### [TESTO ORIGINALE]
========================
Vivere fino a 100 anni? Non per le nuove generazioni: crolla la crescita della longevità
Per oltre cinquant’anni l’umanità ha assistito a una rivoluzione nella durata della vita. Nei Paesi industrializzati, tra il 1900 e il 1938, l’aspettativa di vita è aumentata di circa sei mesi per ogni anno di nascita, grazie a miglioramenti igienico-sanitari, cure mediche, vaccini e condizioni abitative più salubri. In pochi decenni, si è passati da un’aspettativa media di 62 anni a una vicina agli 80 anni.
Tuttavia, secondo uno studio pubblicato sulla rivista PNAS da un team internazionale coordinato dal Max Planck Institute for Demographic Research, questa fase espansiva sembra essersi esaurita. I dati analizzati su 23 Paesi sviluppati indicano un netto rallentamento: per le generazioni nate dopo il 1939, l’aumento dell’aspettativa di vita si è ridotto a soli 2-3 mesi per anno di nascita.
========================
### [DESCRIZIONE ESERCIZIO]
Riprendi l'articolo sulla longevità e continualo a partire dalla sua ultima frase.

### [MATERIALE FORNITO]
========================
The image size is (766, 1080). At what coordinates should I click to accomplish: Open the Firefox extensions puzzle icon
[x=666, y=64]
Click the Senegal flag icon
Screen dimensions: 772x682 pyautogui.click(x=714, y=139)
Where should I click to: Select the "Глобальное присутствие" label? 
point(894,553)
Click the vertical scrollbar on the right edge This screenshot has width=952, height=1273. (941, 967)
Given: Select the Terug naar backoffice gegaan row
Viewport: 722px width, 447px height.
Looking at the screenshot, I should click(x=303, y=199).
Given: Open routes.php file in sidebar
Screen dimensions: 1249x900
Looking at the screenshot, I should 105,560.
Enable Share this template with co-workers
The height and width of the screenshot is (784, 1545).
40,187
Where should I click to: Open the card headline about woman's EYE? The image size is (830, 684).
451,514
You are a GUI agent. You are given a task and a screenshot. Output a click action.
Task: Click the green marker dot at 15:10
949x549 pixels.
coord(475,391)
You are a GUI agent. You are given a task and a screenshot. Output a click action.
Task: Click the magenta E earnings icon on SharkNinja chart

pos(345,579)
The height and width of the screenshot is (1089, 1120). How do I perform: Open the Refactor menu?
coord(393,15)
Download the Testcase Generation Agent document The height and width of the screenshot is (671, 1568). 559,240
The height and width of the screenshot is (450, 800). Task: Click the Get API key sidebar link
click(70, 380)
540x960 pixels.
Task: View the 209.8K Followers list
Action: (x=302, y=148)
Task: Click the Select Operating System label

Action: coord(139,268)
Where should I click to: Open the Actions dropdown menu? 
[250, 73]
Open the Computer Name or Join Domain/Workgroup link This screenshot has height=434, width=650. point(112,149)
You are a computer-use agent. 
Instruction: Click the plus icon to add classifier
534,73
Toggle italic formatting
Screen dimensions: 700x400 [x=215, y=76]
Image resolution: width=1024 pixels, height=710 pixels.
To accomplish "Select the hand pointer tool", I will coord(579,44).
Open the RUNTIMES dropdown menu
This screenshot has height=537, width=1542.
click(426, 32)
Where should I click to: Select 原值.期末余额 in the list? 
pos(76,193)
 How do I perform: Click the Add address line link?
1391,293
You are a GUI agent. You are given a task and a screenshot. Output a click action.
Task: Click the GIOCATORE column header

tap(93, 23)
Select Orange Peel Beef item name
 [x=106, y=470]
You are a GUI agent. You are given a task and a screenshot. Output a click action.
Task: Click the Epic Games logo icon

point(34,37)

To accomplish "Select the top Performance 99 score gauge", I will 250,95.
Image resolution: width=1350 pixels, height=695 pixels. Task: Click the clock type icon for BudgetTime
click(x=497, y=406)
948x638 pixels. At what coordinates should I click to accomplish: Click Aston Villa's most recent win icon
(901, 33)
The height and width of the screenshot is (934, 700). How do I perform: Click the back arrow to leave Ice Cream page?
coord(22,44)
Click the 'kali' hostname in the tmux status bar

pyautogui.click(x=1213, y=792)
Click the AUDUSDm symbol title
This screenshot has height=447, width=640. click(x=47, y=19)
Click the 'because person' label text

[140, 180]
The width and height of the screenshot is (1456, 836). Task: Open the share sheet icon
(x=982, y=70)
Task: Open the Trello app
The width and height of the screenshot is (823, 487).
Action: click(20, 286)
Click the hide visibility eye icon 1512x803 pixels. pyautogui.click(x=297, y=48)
========================
### [SPAZIO RISPOSTA]
Nessuna generazione supererà i 100 anni
Chi è nato nel 1980, ad esempio, non raggiungerà in media i 100 anni. Nessuna delle coorti esaminate nello studio è destinata a farlo. Il motivo principale? I margini di miglioramento ottenuti nel primo Novecento – legati soprattutto alla riduzione della mortalità infantile – sono ormai quasi esauriti.
Oggi, la mortalità nei primi anni di vita è già molto bassa e i progressi possibili nella sopravvivenza degli anziani non hanno la stessa forza propulsiva di un tempo. Anche eventuali cure innovative contro l’invecchiamento, spiegano gli autori, difficilmente riusciranno a riportare i tassi di crescita della longevità ai livelli del secolo scorso.
Impatto su pensioni, salute e società
Le implicazioni non sono solo teoriche. Le stime sull’aspettativa di vita influenzano direttamente le politiche pubbliche: dai sistemi pensionistici alla sanità, fino alla programmazione economica e demografica. Un rallentamento della longevità costringe governi e cittadini a rivedere le proprie aspettative sul futuro, i risparmi e la progettualità di lungo periodo.
I rischi climatici
A rendere ancora più incerto il futuro delle nuove generazioni si aggiunge un secondo fattore: il cambiamento climatico. Un altro studio, pubblicato su Nature e guidato da Luke Grant, ha calcolato che i bambini nati nel 2020 saranno esposti a un numero mai visto di eventi climatici estremi.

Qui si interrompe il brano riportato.